E’ importante sottolineare alcune delle caratteristiche fondamentali del Thiobacillus ferrooxidans, poiché il processo di biolisciviazione gravita attorno ad esso. Il Thiobacillus ferrooxidans è ubiquitario, nel senso che non esiste giacimento a solfuri misti in cui, determinandosi le condizioni idonee alla sua sopravvivenza, esso non sia presente.
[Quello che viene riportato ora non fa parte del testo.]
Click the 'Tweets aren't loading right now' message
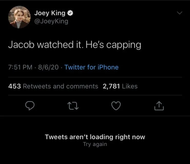Screen dimensions: 190x164 (x=95, y=137)
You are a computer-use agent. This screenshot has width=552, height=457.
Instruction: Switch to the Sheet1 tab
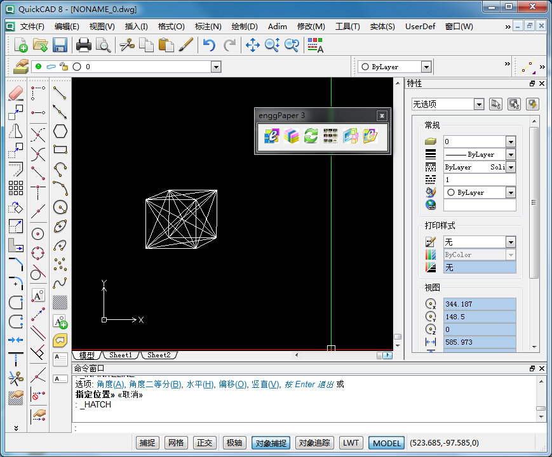121,355
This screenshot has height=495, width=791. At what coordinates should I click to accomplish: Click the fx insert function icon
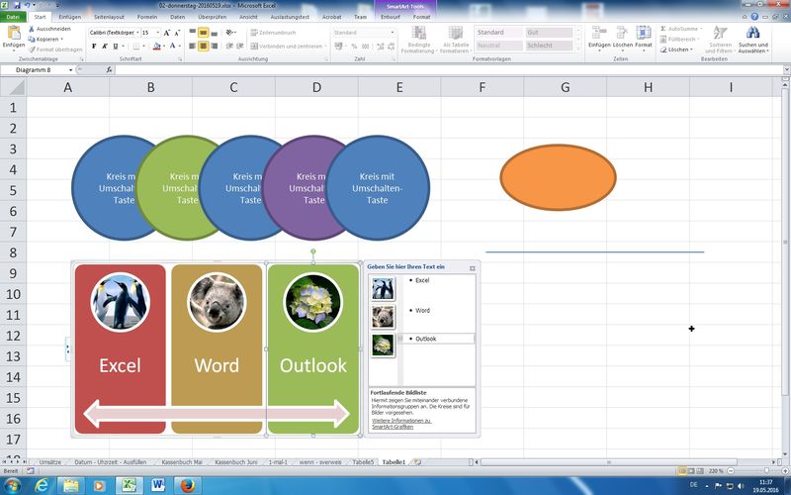[x=110, y=70]
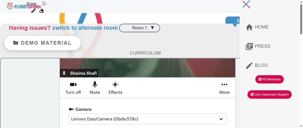Image resolution: width=303 pixels, height=128 pixels.
Task: Switch to the Curriculum tab
Action: 145,53
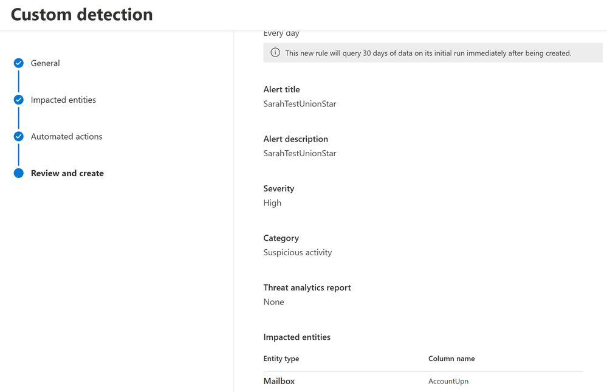
Task: Click the Automated actions step checkmark icon
Action: pyautogui.click(x=19, y=136)
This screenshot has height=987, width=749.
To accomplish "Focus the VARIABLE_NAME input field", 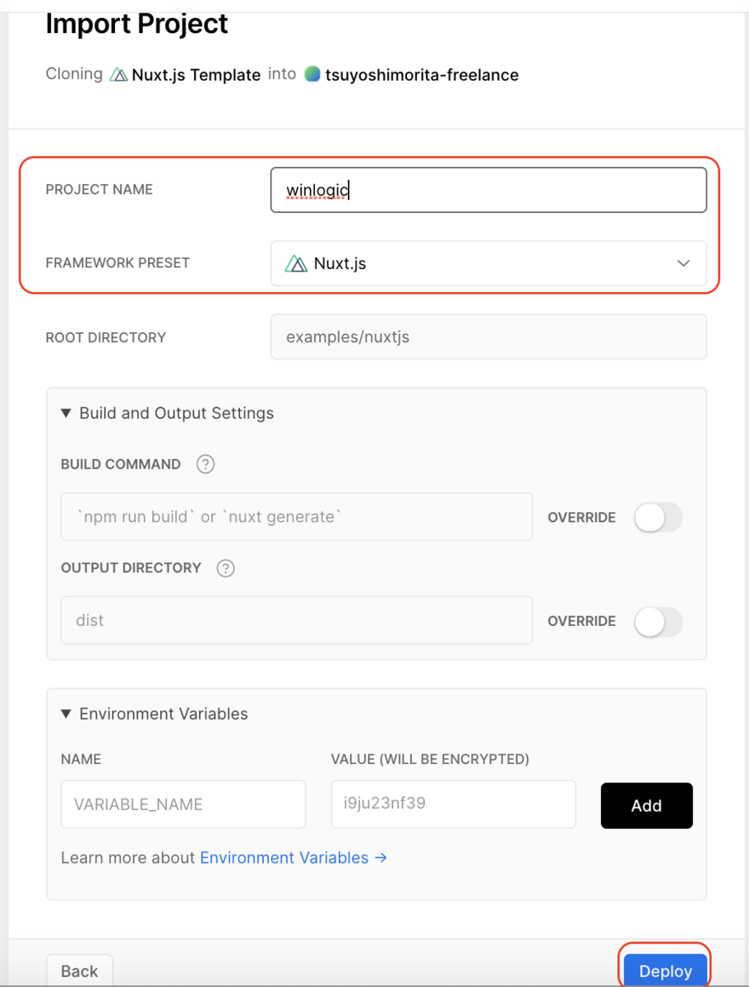I will click(183, 804).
Il microrganismo è chemiolitotrofo aerobio per cui le sue condizioni ottimali di ambiente si realizzano in soluzioni solfatiche a pH compreso tra i 2,0 e i 3,5; inoltre, sebbene sia stato definito mesofilo, ed in effetti in moti casi si raggiungono ottimi risultati della biolisciviazione intorno ai 35°C, esso è attivo anche nel campo di temperatura compreso tra i 4°C e 40°C. La biolisciviazione è pertanto un processo che, per la sua ottimizzazione, deve rispettare, in primis, queste 2 condizioni [5-2-a]:
- un flusso di liscivia acquosa che agisca da veicolo del microrganismo e dei gas (aria e possibilmente anidiride carbonica) necessari per il suo metabolismo e che, nel contempo, asporti, con continuità i sali cupriferi che vanno producendosi; questo significa che la biolisciviazione non può essere applicata in zone aride, e che deve essere garantita una certa aerazione all’ammasso roccioso in cui circolano le liscivie
- il mantenimento del pH delle liscivie attorno al valore 3; pertanto né la roccia incassante né la mineralizzazione devono avere una composizione tale da provocare un consumo di acido solforico maggiore della quantità di acido prodotto dall’attività degli organismi; logicamente la biolisciviazione non può essere effettuata in rocce carbonatiche.